___ Excerpted data ___

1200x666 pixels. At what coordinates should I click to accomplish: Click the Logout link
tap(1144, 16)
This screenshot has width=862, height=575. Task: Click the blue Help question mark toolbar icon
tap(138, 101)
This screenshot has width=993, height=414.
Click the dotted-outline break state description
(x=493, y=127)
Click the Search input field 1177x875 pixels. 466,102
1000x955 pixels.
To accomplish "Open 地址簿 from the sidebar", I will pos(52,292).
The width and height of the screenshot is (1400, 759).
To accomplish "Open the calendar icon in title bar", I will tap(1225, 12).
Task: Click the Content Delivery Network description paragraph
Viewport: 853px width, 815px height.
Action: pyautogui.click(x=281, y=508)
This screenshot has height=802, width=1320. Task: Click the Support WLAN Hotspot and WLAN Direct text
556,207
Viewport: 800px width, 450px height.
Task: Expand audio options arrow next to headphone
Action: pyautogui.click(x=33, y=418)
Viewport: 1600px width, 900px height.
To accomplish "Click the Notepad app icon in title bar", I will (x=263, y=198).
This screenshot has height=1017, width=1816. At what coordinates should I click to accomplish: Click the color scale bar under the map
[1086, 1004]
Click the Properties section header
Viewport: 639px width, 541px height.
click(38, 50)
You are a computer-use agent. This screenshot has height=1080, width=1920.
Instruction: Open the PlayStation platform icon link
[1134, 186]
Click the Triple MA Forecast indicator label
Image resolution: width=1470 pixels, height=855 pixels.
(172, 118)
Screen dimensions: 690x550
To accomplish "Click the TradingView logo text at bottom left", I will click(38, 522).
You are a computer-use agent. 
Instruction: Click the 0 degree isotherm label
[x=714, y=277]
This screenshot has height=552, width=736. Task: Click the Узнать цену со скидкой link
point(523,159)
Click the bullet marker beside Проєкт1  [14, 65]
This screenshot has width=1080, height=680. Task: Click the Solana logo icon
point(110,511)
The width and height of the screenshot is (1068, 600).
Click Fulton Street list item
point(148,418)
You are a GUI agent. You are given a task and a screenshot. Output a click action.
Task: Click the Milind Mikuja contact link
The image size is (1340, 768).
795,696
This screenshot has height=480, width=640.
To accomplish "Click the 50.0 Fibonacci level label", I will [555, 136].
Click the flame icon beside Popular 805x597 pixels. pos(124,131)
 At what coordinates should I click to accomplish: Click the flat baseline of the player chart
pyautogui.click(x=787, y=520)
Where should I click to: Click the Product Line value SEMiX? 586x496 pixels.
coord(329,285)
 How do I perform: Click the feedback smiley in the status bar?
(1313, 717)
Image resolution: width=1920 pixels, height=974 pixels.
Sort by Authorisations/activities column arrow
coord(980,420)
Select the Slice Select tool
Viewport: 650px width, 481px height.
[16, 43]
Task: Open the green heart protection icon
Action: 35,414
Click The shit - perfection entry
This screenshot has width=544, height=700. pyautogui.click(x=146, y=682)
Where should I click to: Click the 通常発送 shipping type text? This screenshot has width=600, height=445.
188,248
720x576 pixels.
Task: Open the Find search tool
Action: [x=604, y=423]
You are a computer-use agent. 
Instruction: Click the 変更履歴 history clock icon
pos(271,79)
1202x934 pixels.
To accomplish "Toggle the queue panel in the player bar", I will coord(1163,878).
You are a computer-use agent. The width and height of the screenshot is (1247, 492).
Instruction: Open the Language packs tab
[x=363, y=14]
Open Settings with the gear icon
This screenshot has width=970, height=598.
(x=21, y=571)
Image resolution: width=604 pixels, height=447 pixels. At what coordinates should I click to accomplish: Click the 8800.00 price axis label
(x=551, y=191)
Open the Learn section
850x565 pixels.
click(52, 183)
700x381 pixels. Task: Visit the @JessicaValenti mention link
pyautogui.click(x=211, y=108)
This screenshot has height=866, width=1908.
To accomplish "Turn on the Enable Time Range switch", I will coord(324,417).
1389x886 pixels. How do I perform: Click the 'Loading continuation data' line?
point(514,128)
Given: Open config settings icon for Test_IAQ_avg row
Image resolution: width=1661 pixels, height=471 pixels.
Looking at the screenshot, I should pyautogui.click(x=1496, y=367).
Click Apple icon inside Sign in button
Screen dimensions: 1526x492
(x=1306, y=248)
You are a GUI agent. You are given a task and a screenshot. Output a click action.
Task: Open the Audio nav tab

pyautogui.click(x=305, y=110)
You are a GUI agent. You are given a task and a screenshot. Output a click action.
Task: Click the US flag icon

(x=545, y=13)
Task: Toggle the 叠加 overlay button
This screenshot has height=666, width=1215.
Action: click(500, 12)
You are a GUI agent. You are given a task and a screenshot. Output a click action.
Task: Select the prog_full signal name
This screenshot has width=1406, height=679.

___

Work instruction
Look through the entries above. Extract each line with the word "computer".

The answer
You are a computer-use agent. This screenshot has height=1080, width=1920.
You are a computer-use agent. 
You are a computer-use agent. 
You are a computer-use agent. The width and height of the screenshot is (1247, 492).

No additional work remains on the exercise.